Count the lines in the material below that contain the string "Toggle", matching case exactly. Reply with the number alone.

^^^^^^^^

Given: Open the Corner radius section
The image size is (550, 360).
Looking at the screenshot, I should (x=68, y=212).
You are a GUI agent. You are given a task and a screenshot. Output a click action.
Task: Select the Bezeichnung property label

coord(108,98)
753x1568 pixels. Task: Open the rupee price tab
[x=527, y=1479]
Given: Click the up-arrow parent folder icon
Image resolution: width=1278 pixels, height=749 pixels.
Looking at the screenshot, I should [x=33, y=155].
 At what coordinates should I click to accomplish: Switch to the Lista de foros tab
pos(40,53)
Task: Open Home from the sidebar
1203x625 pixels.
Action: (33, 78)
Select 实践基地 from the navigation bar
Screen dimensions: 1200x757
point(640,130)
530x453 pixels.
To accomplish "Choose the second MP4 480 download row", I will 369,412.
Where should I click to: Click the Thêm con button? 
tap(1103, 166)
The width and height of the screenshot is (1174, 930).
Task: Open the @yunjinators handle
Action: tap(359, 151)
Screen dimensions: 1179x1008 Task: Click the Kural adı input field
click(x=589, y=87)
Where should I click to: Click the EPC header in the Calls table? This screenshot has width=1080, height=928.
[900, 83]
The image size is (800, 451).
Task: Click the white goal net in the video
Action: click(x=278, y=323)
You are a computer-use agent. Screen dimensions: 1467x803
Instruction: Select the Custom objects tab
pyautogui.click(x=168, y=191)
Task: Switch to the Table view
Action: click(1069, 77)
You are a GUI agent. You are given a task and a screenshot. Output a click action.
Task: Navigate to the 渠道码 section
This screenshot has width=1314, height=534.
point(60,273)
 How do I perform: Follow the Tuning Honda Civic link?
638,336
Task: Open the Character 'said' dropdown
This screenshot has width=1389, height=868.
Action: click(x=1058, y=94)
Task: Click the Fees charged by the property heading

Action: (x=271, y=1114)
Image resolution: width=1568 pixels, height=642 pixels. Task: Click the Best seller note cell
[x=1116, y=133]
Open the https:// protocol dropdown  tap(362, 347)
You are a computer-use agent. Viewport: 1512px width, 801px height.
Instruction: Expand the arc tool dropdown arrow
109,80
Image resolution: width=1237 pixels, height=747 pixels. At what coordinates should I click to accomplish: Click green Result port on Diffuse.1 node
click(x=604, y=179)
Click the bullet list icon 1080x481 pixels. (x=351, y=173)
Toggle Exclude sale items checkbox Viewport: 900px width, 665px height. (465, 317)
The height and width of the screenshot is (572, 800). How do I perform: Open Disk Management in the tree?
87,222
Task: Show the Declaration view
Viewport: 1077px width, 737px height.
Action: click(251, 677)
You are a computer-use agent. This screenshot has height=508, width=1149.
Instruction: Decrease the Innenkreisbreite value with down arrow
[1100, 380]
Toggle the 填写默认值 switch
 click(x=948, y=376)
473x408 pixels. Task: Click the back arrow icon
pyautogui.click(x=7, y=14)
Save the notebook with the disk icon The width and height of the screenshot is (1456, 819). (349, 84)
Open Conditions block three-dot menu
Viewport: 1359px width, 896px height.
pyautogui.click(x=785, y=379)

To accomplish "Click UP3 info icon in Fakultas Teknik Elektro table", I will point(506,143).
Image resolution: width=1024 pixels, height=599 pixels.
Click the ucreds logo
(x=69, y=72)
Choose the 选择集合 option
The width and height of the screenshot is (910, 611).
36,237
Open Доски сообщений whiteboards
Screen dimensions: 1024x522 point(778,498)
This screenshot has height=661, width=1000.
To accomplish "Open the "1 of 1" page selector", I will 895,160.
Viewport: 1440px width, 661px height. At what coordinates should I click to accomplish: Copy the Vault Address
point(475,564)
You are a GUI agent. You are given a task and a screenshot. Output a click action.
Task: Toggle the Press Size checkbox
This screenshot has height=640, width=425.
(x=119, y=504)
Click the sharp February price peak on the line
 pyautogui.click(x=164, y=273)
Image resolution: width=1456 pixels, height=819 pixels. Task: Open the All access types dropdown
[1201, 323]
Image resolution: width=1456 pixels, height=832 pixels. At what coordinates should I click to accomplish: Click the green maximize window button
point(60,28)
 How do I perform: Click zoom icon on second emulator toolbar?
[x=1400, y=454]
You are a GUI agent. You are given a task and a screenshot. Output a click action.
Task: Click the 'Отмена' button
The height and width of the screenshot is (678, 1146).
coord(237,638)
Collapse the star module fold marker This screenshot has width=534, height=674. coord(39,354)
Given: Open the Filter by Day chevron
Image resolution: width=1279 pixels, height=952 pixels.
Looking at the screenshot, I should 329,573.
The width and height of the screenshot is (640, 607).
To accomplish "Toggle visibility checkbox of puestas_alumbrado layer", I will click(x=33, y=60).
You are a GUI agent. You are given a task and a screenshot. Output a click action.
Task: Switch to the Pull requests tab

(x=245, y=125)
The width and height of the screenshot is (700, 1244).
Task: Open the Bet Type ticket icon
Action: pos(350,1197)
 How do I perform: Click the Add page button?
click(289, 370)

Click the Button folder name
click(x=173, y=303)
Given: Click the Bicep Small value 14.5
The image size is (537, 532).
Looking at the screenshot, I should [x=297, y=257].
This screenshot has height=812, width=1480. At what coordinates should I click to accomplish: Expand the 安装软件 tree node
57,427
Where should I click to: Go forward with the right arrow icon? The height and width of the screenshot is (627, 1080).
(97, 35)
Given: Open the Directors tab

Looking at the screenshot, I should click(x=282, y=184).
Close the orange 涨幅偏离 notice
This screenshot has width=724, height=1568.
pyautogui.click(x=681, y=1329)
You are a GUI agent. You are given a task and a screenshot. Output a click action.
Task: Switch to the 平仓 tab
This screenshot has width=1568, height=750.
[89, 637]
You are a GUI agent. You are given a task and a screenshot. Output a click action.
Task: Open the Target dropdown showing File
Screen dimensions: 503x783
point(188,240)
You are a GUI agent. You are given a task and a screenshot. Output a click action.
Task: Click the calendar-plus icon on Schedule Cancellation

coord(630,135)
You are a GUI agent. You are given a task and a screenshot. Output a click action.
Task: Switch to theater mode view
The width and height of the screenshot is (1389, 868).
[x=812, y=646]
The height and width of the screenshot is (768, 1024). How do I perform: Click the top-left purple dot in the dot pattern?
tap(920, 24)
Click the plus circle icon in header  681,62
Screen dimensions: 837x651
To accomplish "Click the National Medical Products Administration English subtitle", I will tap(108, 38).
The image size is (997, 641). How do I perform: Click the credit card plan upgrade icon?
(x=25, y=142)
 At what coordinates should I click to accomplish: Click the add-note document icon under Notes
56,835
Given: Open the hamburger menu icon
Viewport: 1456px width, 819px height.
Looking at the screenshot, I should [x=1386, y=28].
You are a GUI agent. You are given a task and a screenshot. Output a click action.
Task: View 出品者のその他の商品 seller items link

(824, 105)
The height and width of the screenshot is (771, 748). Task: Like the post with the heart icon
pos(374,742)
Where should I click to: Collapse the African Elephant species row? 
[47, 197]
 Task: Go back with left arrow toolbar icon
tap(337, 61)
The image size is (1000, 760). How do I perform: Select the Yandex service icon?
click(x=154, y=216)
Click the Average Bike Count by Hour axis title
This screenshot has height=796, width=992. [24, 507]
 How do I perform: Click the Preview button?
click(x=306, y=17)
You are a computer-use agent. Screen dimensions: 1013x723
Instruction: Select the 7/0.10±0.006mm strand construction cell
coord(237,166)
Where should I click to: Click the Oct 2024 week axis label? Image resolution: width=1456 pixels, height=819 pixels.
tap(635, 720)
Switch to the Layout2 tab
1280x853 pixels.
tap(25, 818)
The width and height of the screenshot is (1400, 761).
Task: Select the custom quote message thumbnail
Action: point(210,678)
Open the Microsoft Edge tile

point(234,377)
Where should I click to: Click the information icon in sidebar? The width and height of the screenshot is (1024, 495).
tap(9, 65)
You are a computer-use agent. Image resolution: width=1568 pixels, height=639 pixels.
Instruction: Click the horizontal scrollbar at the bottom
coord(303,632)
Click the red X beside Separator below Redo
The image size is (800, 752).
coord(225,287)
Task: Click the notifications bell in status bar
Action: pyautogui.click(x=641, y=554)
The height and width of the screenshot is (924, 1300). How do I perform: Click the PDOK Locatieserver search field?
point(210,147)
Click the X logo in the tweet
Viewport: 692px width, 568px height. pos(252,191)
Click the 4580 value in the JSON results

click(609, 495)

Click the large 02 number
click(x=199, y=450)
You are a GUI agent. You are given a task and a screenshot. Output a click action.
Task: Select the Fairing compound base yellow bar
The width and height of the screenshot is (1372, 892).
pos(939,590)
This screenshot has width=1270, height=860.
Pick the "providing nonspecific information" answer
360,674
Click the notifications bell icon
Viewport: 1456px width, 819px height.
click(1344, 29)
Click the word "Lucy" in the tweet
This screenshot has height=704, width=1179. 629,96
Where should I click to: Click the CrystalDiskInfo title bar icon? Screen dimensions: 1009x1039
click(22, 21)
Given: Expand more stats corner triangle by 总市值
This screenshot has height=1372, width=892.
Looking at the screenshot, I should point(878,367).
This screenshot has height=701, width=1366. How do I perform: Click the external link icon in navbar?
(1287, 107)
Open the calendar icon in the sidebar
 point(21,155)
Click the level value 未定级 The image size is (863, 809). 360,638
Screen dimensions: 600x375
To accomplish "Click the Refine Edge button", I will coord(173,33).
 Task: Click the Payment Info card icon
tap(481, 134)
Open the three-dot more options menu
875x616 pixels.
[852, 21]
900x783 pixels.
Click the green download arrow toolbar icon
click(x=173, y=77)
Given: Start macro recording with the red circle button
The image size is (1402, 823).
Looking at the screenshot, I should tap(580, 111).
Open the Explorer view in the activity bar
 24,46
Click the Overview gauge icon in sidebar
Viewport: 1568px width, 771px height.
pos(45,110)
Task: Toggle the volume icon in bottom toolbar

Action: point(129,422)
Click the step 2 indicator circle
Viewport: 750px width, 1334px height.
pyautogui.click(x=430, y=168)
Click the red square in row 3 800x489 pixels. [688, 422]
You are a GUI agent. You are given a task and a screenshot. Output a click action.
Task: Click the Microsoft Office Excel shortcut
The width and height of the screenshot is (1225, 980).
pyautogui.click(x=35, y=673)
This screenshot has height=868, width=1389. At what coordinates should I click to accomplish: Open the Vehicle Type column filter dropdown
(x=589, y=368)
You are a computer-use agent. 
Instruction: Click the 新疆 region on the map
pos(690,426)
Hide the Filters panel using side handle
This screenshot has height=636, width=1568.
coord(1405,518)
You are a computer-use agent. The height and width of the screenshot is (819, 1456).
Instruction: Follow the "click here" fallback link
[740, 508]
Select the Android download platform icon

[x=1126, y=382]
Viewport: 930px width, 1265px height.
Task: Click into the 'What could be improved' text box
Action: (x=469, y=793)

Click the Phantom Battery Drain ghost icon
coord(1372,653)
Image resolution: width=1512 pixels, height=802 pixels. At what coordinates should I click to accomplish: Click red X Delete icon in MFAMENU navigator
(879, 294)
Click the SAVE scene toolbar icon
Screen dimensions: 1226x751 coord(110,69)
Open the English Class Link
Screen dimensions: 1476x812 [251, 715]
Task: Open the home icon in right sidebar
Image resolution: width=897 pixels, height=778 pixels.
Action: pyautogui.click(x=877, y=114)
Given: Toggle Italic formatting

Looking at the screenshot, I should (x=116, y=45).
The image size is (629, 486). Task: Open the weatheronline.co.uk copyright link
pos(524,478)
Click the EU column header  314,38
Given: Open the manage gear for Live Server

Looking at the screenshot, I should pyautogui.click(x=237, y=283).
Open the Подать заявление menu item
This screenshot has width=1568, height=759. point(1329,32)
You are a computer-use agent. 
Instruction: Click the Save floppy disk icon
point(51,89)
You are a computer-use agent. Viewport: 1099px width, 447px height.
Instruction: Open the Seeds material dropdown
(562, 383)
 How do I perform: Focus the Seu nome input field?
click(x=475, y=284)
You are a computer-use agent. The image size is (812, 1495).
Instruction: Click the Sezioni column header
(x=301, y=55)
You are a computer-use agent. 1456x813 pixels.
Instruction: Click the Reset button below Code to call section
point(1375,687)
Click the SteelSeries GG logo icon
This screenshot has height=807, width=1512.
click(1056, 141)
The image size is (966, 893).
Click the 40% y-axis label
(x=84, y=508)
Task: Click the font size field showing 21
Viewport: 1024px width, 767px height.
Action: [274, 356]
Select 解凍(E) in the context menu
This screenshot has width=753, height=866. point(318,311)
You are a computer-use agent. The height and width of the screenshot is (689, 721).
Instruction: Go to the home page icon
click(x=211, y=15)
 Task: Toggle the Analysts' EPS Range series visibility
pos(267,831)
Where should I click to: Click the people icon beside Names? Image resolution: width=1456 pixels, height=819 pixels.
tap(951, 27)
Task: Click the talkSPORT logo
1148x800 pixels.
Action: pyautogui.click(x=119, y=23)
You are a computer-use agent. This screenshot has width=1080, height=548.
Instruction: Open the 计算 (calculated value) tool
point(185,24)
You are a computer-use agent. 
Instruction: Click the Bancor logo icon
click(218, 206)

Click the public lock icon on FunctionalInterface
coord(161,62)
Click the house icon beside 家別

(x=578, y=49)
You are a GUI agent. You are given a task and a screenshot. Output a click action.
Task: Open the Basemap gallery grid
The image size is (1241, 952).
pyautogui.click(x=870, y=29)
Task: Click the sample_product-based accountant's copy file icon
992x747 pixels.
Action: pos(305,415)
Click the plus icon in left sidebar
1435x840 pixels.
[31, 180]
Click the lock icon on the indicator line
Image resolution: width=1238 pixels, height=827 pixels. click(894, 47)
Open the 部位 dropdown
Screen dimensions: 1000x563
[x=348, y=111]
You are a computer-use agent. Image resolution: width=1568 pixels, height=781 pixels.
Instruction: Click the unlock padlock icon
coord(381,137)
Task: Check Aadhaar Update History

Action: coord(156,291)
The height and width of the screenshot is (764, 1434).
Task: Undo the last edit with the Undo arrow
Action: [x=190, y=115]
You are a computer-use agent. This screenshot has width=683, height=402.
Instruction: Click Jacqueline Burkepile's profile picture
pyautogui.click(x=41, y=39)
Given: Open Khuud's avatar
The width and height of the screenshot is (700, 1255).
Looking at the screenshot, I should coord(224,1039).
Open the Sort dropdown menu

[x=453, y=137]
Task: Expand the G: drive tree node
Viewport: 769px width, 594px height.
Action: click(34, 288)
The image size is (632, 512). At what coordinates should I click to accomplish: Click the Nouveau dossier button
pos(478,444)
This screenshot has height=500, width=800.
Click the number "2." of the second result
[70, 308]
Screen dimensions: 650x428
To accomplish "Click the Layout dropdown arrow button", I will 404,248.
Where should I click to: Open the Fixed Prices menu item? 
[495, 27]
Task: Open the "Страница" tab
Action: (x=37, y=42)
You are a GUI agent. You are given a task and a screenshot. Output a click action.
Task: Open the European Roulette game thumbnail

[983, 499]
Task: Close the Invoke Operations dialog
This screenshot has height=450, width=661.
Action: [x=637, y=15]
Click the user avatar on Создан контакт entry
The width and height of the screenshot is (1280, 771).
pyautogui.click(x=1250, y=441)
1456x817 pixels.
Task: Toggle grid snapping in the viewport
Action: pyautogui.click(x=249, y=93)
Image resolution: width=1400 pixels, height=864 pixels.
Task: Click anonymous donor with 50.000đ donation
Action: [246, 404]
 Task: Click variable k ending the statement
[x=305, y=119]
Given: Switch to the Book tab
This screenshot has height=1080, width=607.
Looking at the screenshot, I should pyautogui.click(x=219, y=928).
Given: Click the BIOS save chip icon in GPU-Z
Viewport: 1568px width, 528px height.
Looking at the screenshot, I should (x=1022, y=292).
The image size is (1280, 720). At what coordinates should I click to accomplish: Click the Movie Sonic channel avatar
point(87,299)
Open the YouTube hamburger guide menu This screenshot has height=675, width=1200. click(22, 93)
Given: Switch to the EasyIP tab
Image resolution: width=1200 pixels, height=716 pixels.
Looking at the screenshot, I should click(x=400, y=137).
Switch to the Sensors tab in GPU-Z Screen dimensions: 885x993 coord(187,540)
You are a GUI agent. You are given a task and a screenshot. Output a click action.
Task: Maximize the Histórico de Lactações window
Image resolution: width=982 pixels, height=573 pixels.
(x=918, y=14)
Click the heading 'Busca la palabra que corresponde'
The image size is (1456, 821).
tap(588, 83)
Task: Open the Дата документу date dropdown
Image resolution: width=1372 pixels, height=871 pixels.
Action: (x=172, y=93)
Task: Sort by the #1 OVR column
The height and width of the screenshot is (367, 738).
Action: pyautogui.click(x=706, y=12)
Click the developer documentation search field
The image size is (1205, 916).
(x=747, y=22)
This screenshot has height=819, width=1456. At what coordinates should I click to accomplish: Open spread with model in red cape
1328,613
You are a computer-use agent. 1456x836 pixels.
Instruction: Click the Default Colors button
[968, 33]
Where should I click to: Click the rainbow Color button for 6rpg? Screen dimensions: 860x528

^^^^^^^^

## RESPONSE:
8